The mag body is physically longer to hold the additional rounds. It has a new floor plate that incorporates a sleeve to cover up the excess length that sticks out of the grip.
Posts: 3437 | Location: South FL | Registered: February 09, 2007
The purpose of that longer sidewall on the mag baseplate is to prevent over-insertion.
I haven't seen it happen, but others have reported it: particularly when inserting a magazine with the slide locked back, if the magazine passes the mag release when it's rammed home, it can bend the ejector.
The ejector on the FCU is integral: it can't be replaced. Bend that, and you're looking at a new FCU. You can bend it back, but it's going to break. If you seat a magazine with the slide off and look at how close the magazine comes to the ejector when fully seated, you'll see why it doesn't take much more insertion to bend the ejector.
The downside of the plastic baseplate is that it's not really durable if you're doing a lot of mag changes over hard surfaces; they ding up and get damaged relatively easily. There are replacements available, but none of them are designed to extend up the sides of the magazine like the factory baseplate (which works great with the factory mag well, too). Consequently, the aftermarket baseplates do allow for overinsertion.
I have a dozen or so 21 round magazines with metal baseplates; its important to be careful inserting them.
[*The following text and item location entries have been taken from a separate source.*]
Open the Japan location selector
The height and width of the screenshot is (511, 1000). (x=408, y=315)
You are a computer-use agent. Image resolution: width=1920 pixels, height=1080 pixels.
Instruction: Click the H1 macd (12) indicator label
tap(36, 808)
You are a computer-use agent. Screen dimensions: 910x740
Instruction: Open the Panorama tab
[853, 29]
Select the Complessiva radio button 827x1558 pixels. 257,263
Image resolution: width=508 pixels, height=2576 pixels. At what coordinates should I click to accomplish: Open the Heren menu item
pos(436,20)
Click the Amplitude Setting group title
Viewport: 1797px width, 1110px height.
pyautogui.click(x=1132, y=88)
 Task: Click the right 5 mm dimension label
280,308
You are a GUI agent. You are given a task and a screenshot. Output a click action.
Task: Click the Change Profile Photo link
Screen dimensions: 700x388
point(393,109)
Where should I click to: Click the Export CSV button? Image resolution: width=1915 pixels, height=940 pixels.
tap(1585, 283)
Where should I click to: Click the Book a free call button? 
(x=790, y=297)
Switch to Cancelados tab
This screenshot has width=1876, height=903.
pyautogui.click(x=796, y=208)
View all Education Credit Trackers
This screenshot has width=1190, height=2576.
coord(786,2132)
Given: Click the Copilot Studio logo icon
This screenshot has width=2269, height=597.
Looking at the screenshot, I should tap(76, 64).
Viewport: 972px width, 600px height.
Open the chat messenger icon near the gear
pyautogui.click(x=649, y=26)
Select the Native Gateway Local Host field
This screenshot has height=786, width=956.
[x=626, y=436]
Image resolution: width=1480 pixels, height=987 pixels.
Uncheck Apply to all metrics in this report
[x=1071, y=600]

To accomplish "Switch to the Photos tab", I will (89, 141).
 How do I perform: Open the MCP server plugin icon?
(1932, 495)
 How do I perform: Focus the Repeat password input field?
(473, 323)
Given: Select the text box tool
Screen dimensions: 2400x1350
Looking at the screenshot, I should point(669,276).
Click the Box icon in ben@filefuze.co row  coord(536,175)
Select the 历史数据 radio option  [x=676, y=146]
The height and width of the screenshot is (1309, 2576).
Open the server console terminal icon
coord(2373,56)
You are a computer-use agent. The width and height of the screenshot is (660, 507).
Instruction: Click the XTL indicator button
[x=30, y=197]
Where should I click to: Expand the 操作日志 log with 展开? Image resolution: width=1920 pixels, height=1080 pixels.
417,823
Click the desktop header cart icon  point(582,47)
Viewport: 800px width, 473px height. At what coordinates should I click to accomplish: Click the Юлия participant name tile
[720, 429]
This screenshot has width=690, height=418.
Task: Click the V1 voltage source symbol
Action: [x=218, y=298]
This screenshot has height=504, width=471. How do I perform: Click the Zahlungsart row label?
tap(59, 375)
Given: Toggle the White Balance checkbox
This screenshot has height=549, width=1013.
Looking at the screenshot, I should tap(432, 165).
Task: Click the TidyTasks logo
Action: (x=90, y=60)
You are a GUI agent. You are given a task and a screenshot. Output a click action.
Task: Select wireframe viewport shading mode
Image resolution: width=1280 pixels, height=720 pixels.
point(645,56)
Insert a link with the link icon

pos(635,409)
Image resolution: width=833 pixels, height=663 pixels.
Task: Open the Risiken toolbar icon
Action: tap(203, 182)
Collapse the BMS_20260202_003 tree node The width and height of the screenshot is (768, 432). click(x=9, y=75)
Youc an also run 17 round magazines with aftermarket baseplates; I have a bunch of 17 round magazines wearing the Taran Tactical baseplates, and those work fine, too. They'll always have a weak spot where the mag body meets the baseplate, but thus far it's not been an issue. I get one extra round that way. The expense is more than a factory 21 round magazine; the factory mag runs 45-49 bucks. I can get a factory 17 round mag for the same, or an ACT-Armscor mag for about 22 bucks, then add a 40 dollar baseplate.